Pain may exacerbate these
cognitive impairments. This study examined
neuropathic pain and neurocognitive outcomes in survivors of
childhood ALL treated with contemporary
therapy on a clinical trial (NCT00137111). There were 345 survivors (45% female, M = 6.9 years at diagnosis) who completed neurocognitive assessments including measures of sustained attention, learning and memory, and parent ratings of attention during at least one of 4 time points: on-
therapy (Induction and Reinduction), end of
therapy, and 2 years post-
therapy. At-risk performance was defined as a score at least 1SD below the age-adjusted mean. Data on
neuropathic pain (events, duration, and severity according NCI Common Toxicity Criteria) and pharmacologic
pain management (
opioids and
gabapentin) were ascertained. Results showed that 135 survivors (39%) experienced
neuropathic pain during treatment. Compared with those without
pain, survivors with
pain had greater memory impairments at end of
therapy (California Verbal Learning Test [CVLT]-Total, 24% vs 12%, P = 0.046).
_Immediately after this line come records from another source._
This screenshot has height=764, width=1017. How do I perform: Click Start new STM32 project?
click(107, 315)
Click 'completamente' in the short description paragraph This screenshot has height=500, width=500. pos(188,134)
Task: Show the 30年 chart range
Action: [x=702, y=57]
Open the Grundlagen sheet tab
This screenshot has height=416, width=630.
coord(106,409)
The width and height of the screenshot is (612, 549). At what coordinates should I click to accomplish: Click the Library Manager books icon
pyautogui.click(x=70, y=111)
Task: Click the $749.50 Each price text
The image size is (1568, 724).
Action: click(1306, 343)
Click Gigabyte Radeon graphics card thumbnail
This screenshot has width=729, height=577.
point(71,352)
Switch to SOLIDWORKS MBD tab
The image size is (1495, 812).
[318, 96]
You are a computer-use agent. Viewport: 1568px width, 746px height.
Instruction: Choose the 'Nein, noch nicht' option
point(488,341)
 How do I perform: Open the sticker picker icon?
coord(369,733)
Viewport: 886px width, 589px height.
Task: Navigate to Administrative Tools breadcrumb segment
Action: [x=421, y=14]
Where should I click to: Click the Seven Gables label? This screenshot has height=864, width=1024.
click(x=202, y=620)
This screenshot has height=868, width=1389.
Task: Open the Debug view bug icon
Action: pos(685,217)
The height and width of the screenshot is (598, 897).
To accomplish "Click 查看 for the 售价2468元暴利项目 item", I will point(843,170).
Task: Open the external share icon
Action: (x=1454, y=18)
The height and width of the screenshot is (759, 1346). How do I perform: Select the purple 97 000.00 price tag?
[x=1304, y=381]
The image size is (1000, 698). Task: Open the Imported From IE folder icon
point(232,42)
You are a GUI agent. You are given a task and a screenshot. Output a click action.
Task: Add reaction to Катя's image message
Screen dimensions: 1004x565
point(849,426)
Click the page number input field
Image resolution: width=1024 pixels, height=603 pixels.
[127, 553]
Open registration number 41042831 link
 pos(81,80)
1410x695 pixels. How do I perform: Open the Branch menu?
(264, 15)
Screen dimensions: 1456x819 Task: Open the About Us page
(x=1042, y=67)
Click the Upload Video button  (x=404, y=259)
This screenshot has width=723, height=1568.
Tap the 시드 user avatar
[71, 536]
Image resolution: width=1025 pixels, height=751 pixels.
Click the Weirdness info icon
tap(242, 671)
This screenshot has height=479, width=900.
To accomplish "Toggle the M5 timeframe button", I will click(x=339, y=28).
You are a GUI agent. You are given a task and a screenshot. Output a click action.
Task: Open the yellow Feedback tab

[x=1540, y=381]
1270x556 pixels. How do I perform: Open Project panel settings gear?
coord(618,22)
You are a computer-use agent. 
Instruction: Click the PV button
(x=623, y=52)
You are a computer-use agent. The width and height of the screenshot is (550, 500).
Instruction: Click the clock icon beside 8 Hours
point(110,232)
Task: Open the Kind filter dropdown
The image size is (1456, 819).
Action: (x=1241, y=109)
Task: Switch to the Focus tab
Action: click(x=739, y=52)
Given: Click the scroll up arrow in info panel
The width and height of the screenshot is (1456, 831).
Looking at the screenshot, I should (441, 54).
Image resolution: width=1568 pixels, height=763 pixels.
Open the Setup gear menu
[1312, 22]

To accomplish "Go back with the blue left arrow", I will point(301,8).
Within the
pain group, survivors who experienced a greater number of
pain events (CVLT-Total = -0.88, P = 0.023) and those who were treated with
opioids (versus
gabapentin) had poorer learning and memory performance (CVLT-Total = -0.73, P = 0.011; Short Delay = -0.57, P = 0.024; Long Delay = -0.62, P = 0.012; and Learning Slope = -0.45, P = 0.042) across time points. These are considered medium-to-large effects (SD = 0.45-0.88).
Neuropathic pain may be a risk factor for learning problems after
therapy completion, and treatment for
pain with
opioids may also adversely affect neurocognitive performance. Therefore, patients who experience
pain may require closer monitoring and additional intervention for neurocognitive impairment.